FH » Auf Instagram zeigst du aber auch Motive von iranischen Spitzenkletterinnen und von sozialen Brennpunkten in Brasilien. Wie kam das?

MD » Ja, diese Bilder haben einen durchaus politischen Kontext. Die Iranerin Nasim Eshqi zum Beispiel ist eine fantastische Frau, die für ihre Rechte eintritt und kämpft. Ich habe sie im Sommer 2022 am Gendarm des Cosmiques fotografiert, die Route heißt „Digital Crack“ (8a). Und danach konnte sie nicht mehr nach Hause zurückkehren. Ich unterstütze

sie und andere iranischen Frauen, die für die Freiheit kämpfen. Sie selbst sagt: „Im Iran würde ich mein Leben riskieren und wäre nutzlos. Hier kann ich viel mehr tun: Bilder und Worte der Rebellion teilen.“ Und die Bilder aus Brasilien sind bei einem Besuch der Favela Babilônia in Rio de Janeiro entstanden, eine Zusammenarbeit mit Einheimischen, dabei ging es darum, das ökologische Bewusstsein durch den Sport zu fördern. Dahinter steht die gemeinnützige Organisation Maewan, die Kindern das Klettern und Highlinen beibringt. Das war mein zweites Projekt mit dem Verein Maewan, zuvor war ich für sie in Vanuatu auf den Salomon-Inseln.

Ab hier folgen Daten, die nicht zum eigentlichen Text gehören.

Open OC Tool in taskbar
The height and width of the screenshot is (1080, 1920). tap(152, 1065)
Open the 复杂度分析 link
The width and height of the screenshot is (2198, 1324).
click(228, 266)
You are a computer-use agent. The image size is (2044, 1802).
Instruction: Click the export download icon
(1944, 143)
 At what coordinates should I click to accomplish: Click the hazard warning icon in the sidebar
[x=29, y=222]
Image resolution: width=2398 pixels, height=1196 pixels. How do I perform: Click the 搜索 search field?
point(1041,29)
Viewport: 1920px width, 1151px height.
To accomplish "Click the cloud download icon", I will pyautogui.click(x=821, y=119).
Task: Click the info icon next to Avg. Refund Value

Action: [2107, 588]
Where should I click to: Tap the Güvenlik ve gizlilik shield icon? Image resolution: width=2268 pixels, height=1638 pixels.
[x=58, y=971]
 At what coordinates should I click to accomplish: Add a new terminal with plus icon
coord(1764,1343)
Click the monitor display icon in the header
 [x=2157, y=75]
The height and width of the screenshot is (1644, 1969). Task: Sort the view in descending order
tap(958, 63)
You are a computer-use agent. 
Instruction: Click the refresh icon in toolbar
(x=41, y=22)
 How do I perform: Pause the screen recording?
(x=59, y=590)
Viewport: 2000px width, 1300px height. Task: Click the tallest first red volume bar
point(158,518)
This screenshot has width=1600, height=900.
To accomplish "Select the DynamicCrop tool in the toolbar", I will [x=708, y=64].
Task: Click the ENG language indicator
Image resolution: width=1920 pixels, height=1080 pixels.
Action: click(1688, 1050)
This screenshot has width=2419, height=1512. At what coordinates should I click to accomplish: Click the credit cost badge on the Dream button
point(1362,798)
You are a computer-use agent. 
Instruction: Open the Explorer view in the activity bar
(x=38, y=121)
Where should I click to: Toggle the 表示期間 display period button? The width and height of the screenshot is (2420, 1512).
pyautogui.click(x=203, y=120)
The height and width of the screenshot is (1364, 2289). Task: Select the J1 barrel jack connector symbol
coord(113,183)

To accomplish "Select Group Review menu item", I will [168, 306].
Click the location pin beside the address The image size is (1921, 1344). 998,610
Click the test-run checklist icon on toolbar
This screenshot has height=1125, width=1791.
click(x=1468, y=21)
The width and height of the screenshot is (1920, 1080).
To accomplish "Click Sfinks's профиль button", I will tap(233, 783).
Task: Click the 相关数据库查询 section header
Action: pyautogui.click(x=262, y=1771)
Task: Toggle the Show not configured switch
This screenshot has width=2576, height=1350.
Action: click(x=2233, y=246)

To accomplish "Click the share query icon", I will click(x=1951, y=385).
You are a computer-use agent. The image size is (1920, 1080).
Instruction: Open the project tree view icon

FH » Aktuelle und künftige Projekte?

MD » Ich plane aktuell ein Buch, einen Bildband, der im nächsten Herbst herauskommen soll. Es wird ein Buch über den Wandel in den Bergen, auf eine sehr künstlerische Weise,

auch mit Bildern anderer Bergfotografinnen, da gibt es wirklich nicht so viele. Ich möchte in dem Band über all die Themen sprechen, an denen ich gerne arbeite. Auch mit Bildern des Extrem-Bergläufers Kilian Jornet, die ich während seines Projekts „Kilian‘s Quest“ gemacht habe. Und mit neuen Bildern von ihm, die im Sommer 2023 entstehen werden. Kilian ist für mich ein Alien. Ich meine damit nicht nur seine körperlichen Fähigkeiten oder seine mentale Stärke, die außergewöhnlich sind. Er hat eine besondere Gabe, mit seinen persönlichen Grenzen zu flirten und dabei die Kontrolle zu behalten. Er scheint in direktem Kontakt mit den Naturgewalten und den Elementen zu stehen. Mit ihrer Härte und Ästhetik. Ich hatte immer den Eindruck, dass er seine eigentliche Stärke aus der Natur schöpft.

FH » Dann ist dieser Band eine Fortsetzung deiner Arbeit, in der es immer wieder um die Beziehung Mensch und Berg geht?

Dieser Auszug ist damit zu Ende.